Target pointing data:
┄┄┄┄┄┄┄┄┄┄┄┄┄┄┄┄┄┄┄┄

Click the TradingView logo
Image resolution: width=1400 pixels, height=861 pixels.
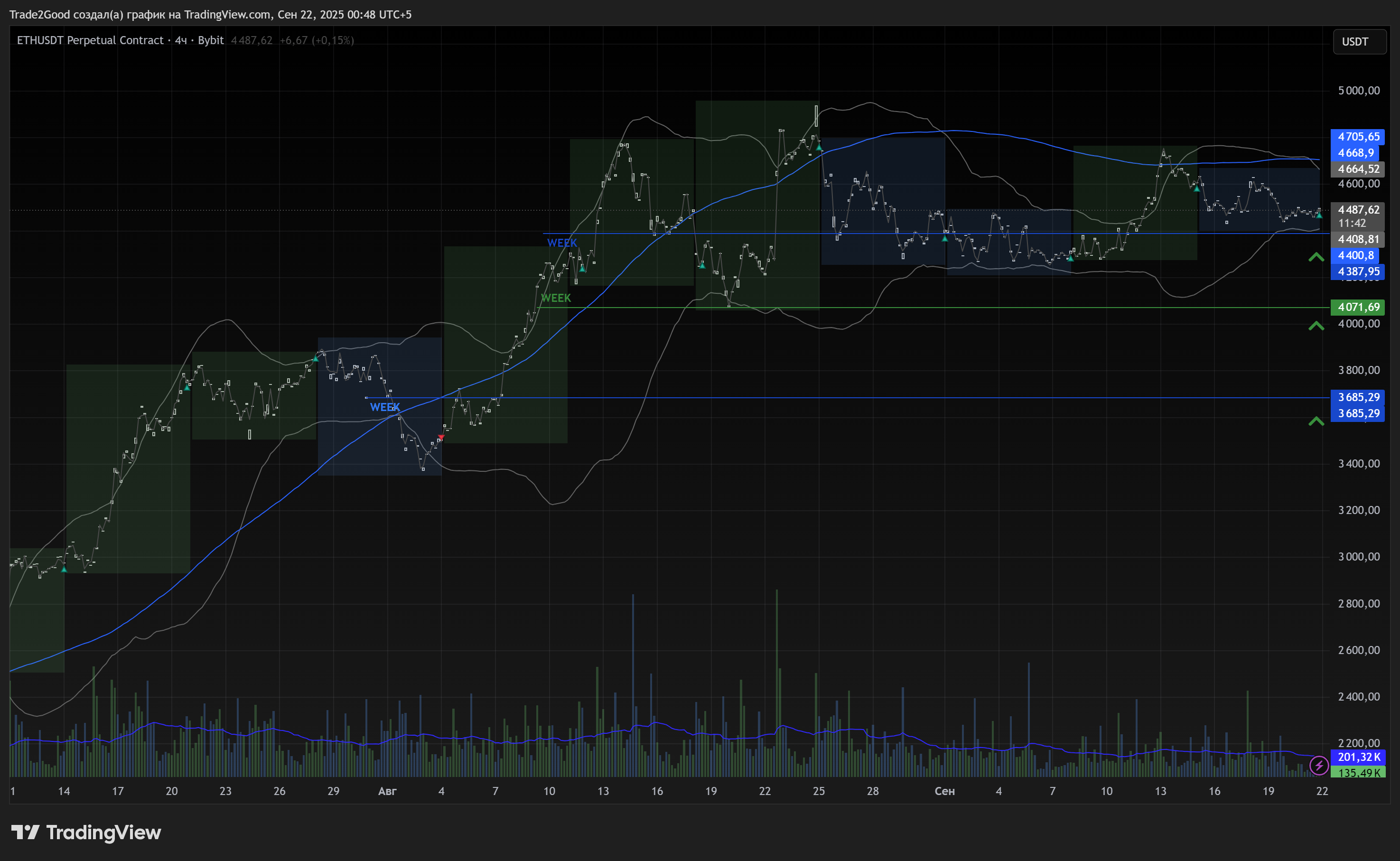(86, 833)
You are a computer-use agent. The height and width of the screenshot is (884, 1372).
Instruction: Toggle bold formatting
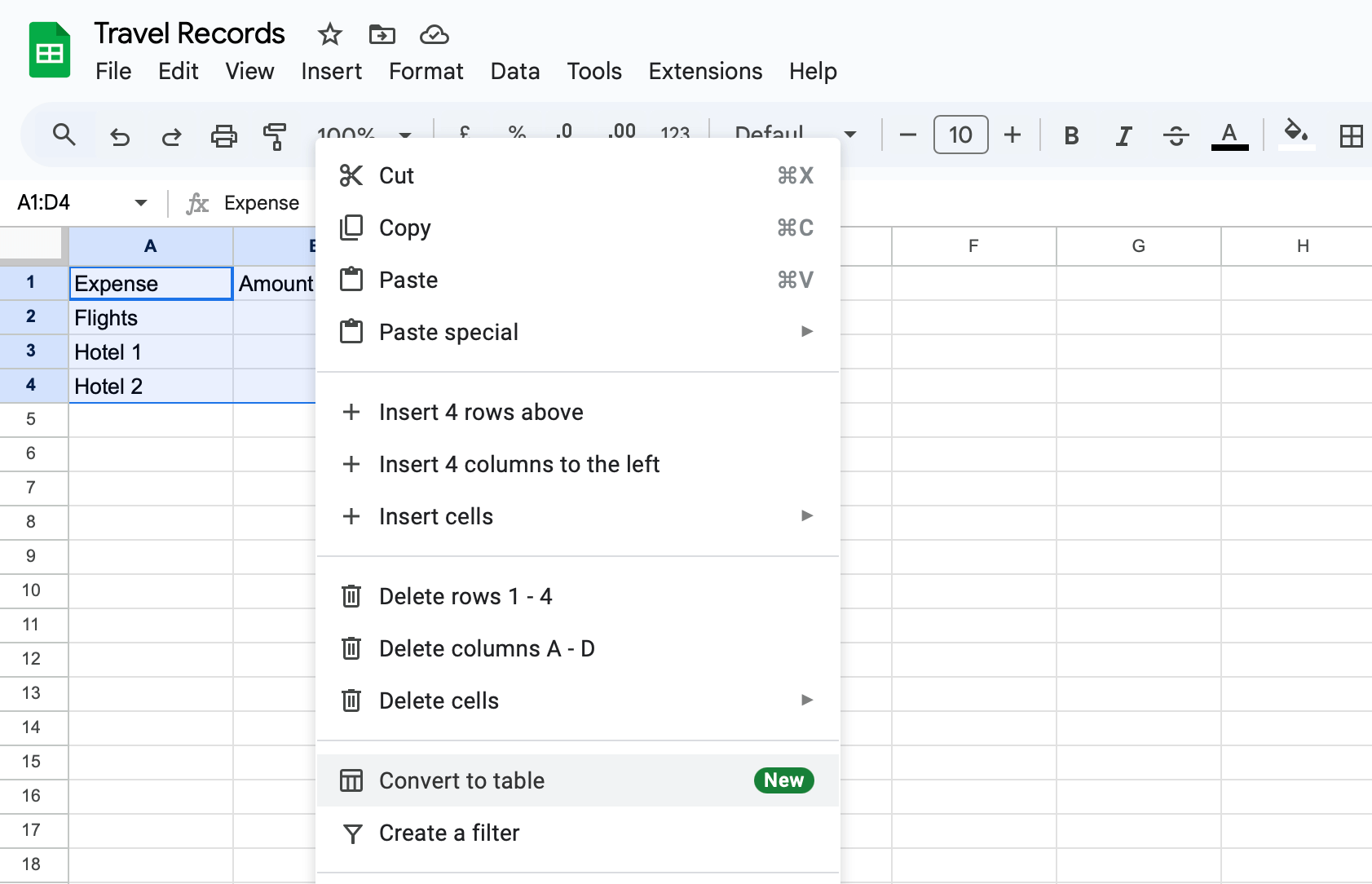click(x=1071, y=136)
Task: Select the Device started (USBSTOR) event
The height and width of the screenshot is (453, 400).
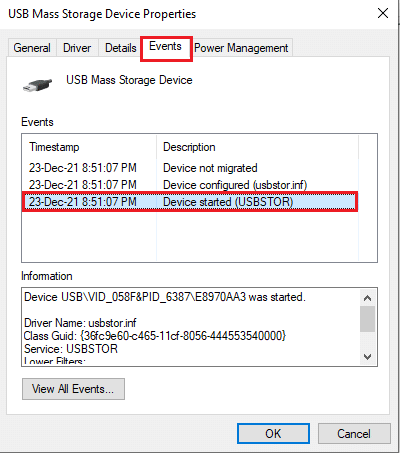Action: click(x=190, y=202)
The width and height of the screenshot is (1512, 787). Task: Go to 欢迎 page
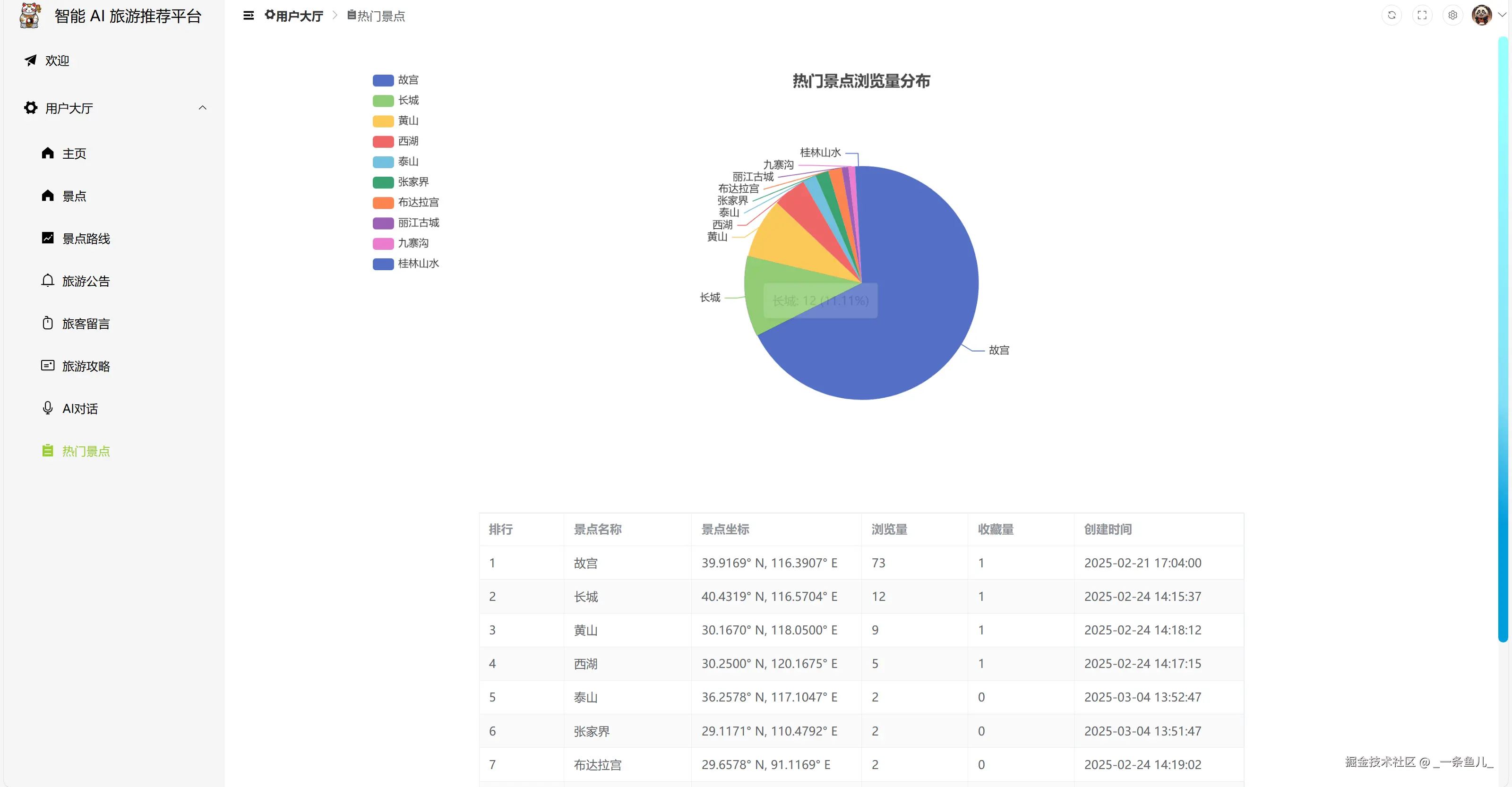[57, 60]
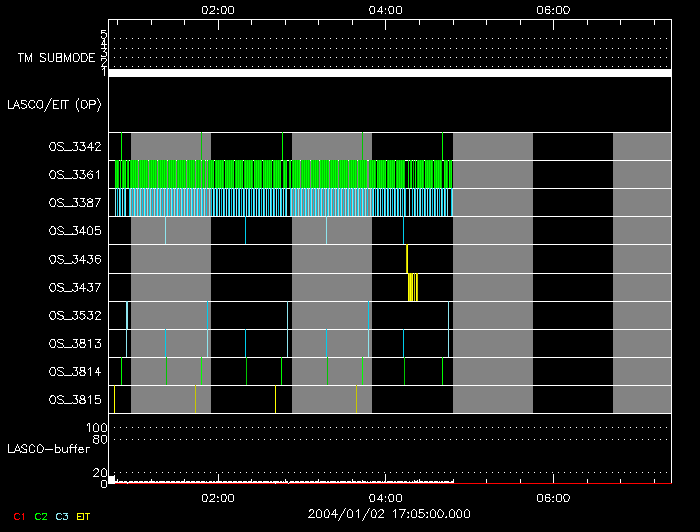Click the red C1 legend label

[x=18, y=515]
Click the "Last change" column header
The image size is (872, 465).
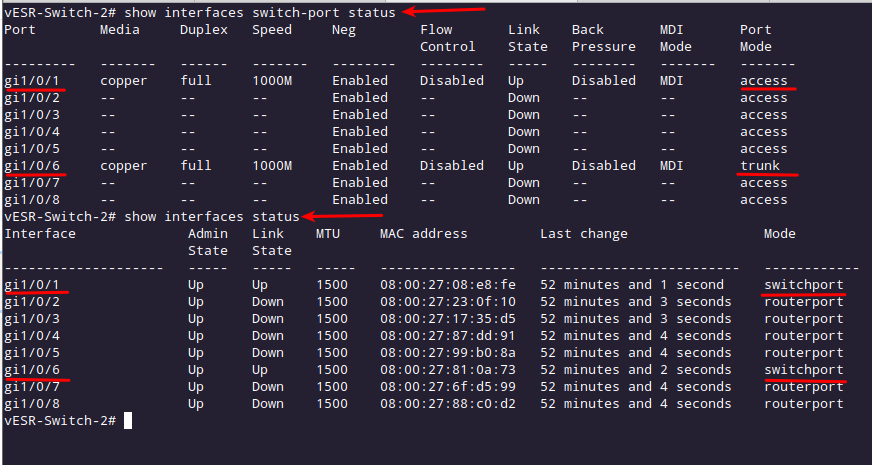(584, 234)
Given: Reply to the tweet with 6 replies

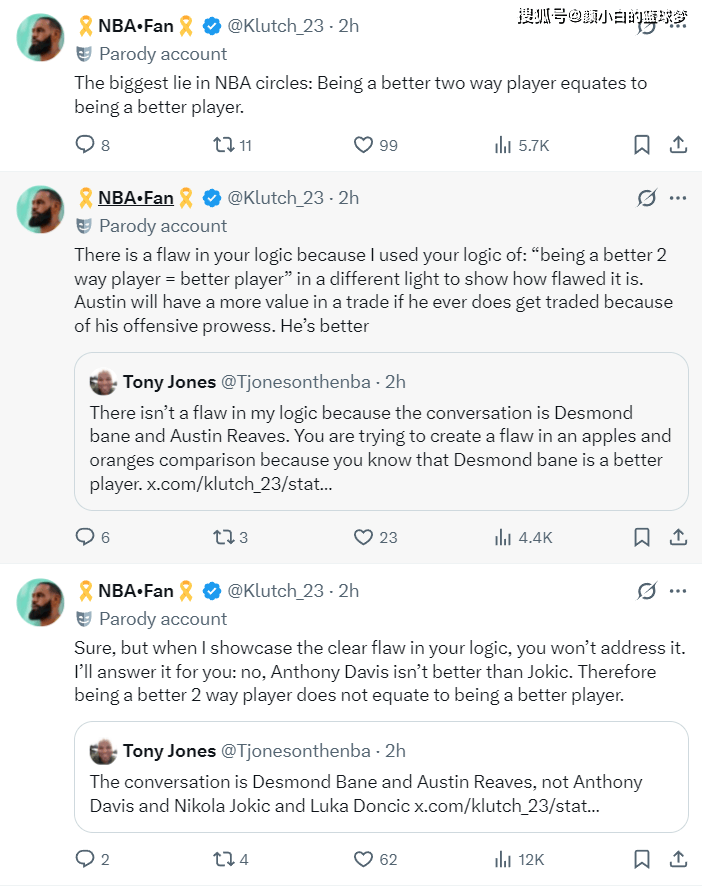Looking at the screenshot, I should (85, 537).
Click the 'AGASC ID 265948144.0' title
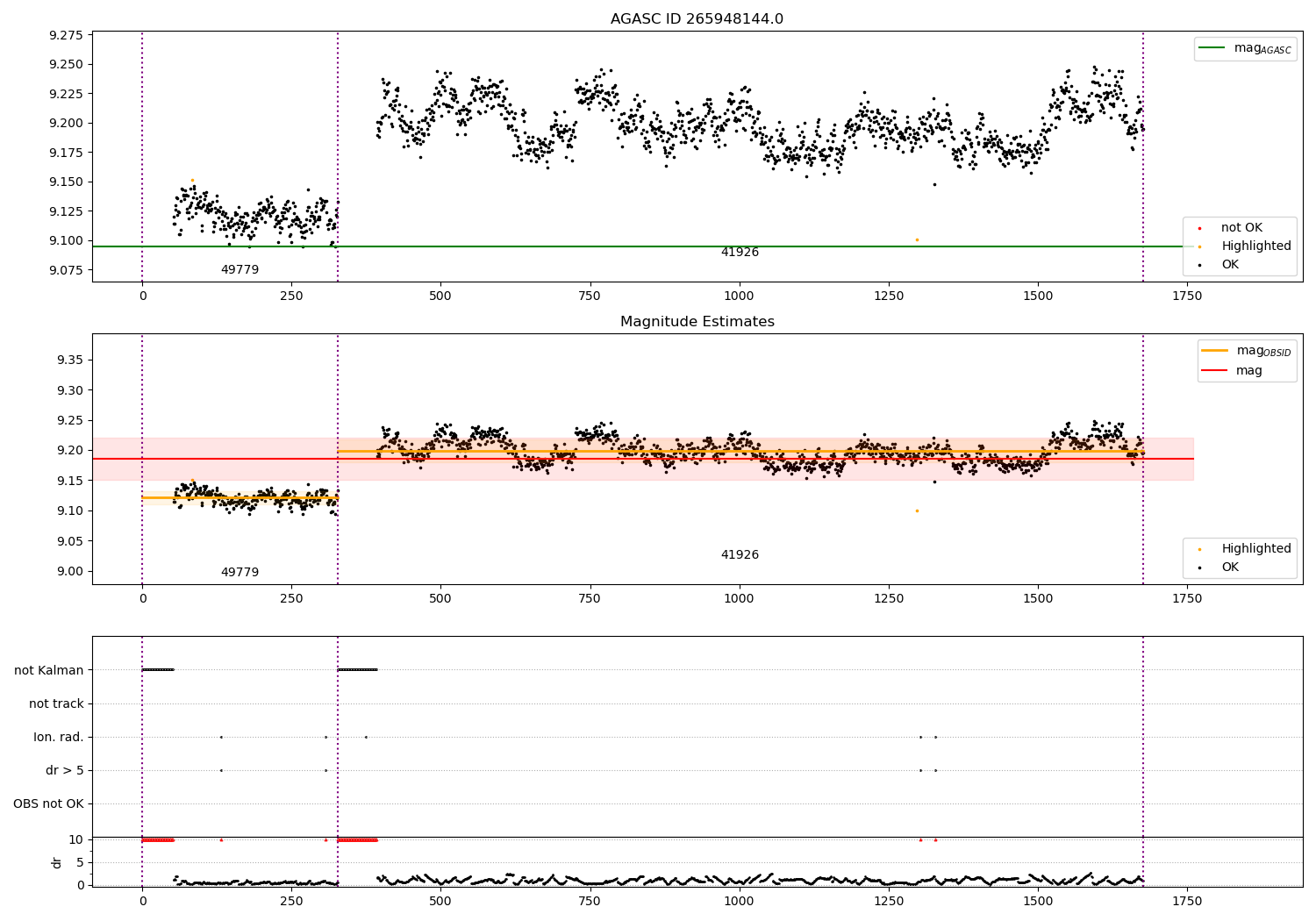This screenshot has height=921, width=1316. point(697,19)
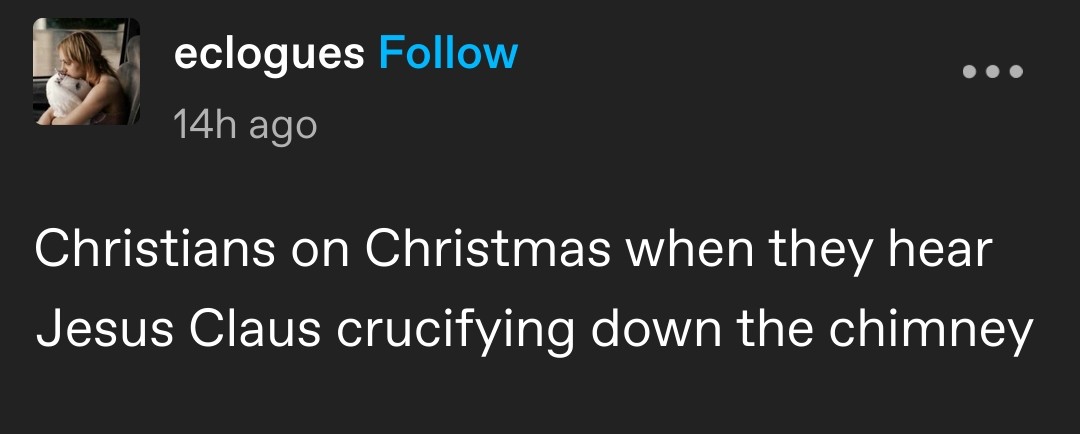Click the words Jesus Claus
The width and height of the screenshot is (1080, 434).
(177, 331)
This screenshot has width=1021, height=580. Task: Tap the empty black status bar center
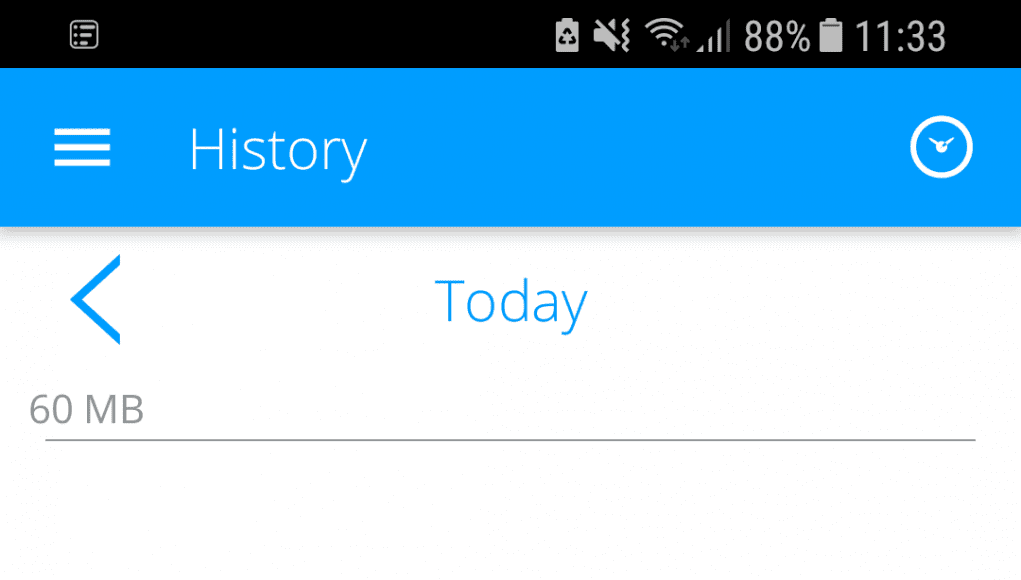coord(326,35)

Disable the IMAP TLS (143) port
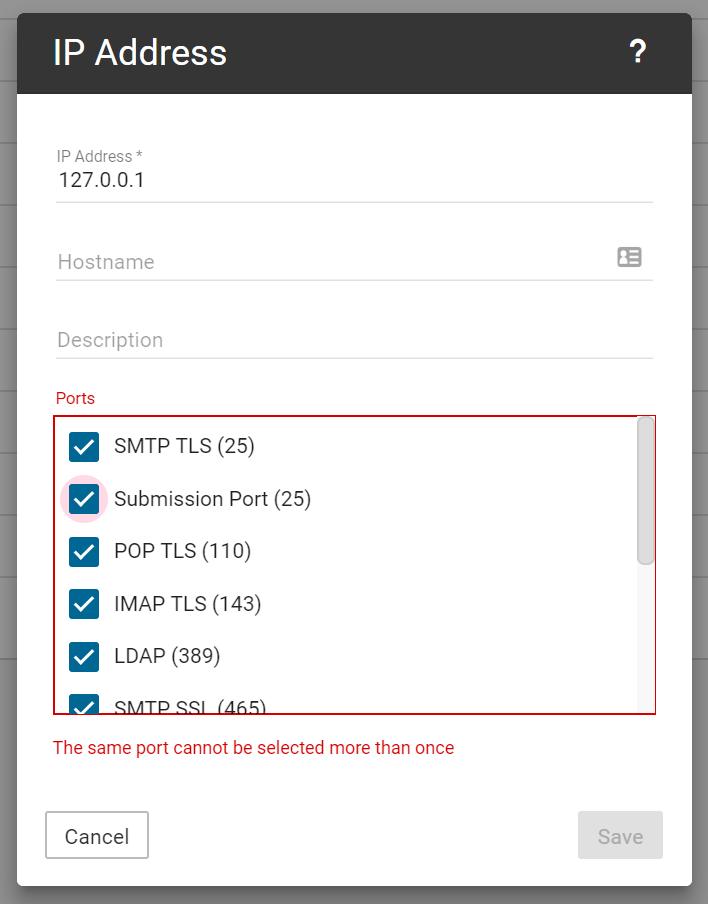coord(84,604)
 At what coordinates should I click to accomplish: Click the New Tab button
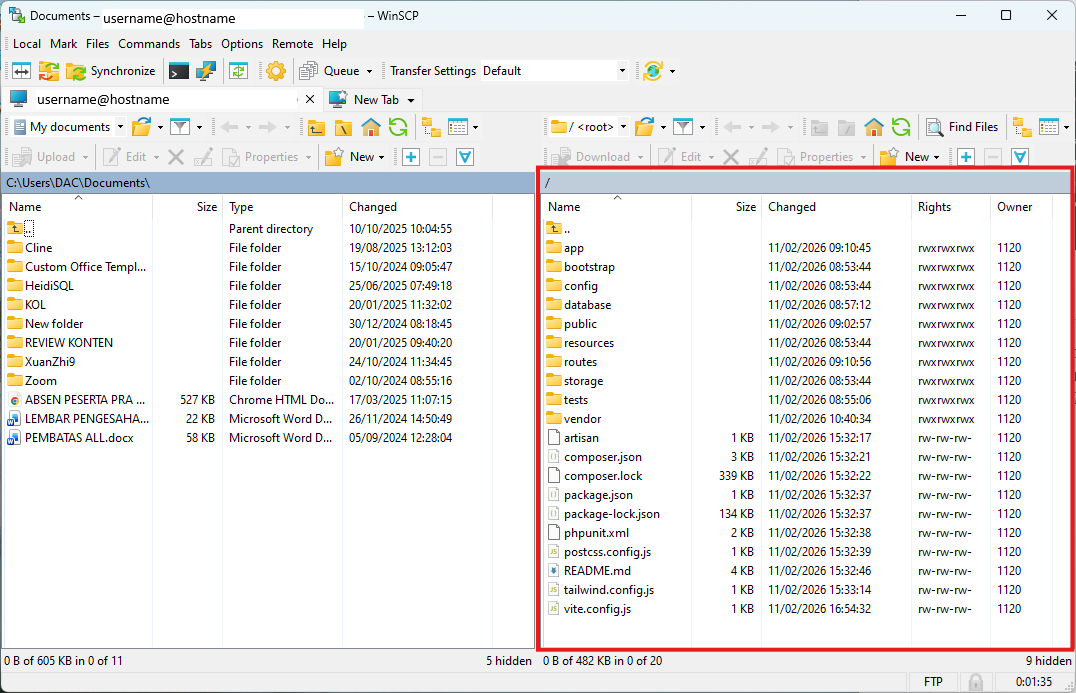coord(373,99)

┄┄┄┄┄┄┄┄┄┄┄┄┄┄┄┄┄┄┄┄

* [Written task]: Put every line of the records above into a numbered list, skipping the blank lines. Leave the pictures out.

* [The output]:
1. Click the TradingView logo
2. Image resolution: width=1400 pixels, height=861 pixels.
3. (86, 833)
4. You are a computer-use agent. The height and width of the screenshot is (884, 1372).
5. Instruction: Toggle bold formatting
6. click(x=1071, y=136)
7. Task: Select the Device started (USBSTOR) event
8. The height and width of the screenshot is (453, 400).
9. Action: click(x=190, y=202)
10. The width and height of the screenshot is (1512, 787). Task: Go to 欢迎 page
11. [57, 60]
12. Click the red C1 legend label
13. [x=18, y=515]
14. Click the "Last change" column header
15. The image size is (872, 465).
16. (584, 234)
17. Given: Reply to the tweet with 6 replies
18. Looking at the screenshot, I should (85, 537).
19. Click the 'AGASC ID 265948144.0' title
20. This screenshot has height=921, width=1316. point(697,19)
21. Click the words Jesus Claus
22. The width and height of the screenshot is (1080, 434).
23. (177, 331)
24. This screenshot has width=1021, height=580. Task: Tap the empty black status bar center
25. coord(326,35)
26. Disable the IMAP TLS (143) port
27. coord(84,604)
28.  At what coordinates should I click to accomplish: Click the New Tab button
29. coord(373,99)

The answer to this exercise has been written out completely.